I’ll hold my hands up and admit that I’m a bit of a garlic bread addict, but I’ve recently discovered ready-made flatbreads in supermarkets – including yummy ones in Aldi FYI – and I’ve got a new love.
Whether they’re filled with halloumi, pepper, and a bit of sweet chilli sauce for lunch, or wrapped around a yummy lamb kofta for dinner – which I would do a recipe for but keep forgetting to take a pic of because I can’t wait to eat them – they’re just delicious!

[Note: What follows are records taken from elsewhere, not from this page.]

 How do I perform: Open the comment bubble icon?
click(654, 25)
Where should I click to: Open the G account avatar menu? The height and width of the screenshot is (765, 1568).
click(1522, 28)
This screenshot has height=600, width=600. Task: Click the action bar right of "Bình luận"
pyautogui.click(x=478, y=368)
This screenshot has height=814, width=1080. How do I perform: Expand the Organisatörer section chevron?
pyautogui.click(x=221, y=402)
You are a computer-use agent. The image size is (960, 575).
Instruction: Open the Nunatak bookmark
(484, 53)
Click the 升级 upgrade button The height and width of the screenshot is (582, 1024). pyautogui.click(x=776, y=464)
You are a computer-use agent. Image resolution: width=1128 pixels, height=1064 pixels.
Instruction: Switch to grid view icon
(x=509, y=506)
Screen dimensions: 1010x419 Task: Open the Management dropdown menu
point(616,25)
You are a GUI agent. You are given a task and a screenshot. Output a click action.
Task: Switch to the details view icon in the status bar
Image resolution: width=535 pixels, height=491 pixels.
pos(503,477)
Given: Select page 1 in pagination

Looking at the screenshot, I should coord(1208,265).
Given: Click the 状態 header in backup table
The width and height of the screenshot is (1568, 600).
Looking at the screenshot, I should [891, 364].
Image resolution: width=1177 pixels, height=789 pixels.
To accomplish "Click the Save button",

For a Sunday chicken dinner with a difference, and after a week of sub-zero temperatures and snow, this week I chose to transport us back to Crete and make chicken gyros for dinner. Here’s how I did it.
Ingredients – serves 2
- Six boneless chicken thighs*
- 1/2 red bell pepper, thinly sliced
- 50g of cucumber, cut into quarters then thinly sliced
- 1 small onion, thinly sliced
- 75g-100g of iceberg lettuce, shredded
- 2-4 flatbreads – I like the plain white ones as well as the moroccan spiced ones some shops do. I always only have one but my boyfriend likes two, so if you think you can manage it, knock yourself out!
For the marinade
- 3tbsp olive oil
- Juice of 1 lemon
- 2tsp of mixed herbs
- 2tsp of smoked paprika
- 1tsp of ground coriander
- 2tsp of ground cumin
- 4 garlic cloves, crushed and diced
For the garlic mayonnaise
- 2tbsp of mayonnaise
- 1tbsp of garlic puree
*you can use breast if you like, but I always find thighs take on marinades a bit better.
Method
- Mix the marinade ingredients together in a bowl. Put the chicken in a large bowl and cover with the marinade. Cover the bowl with cling film and put in the fridge for at least four hours, if not overnight.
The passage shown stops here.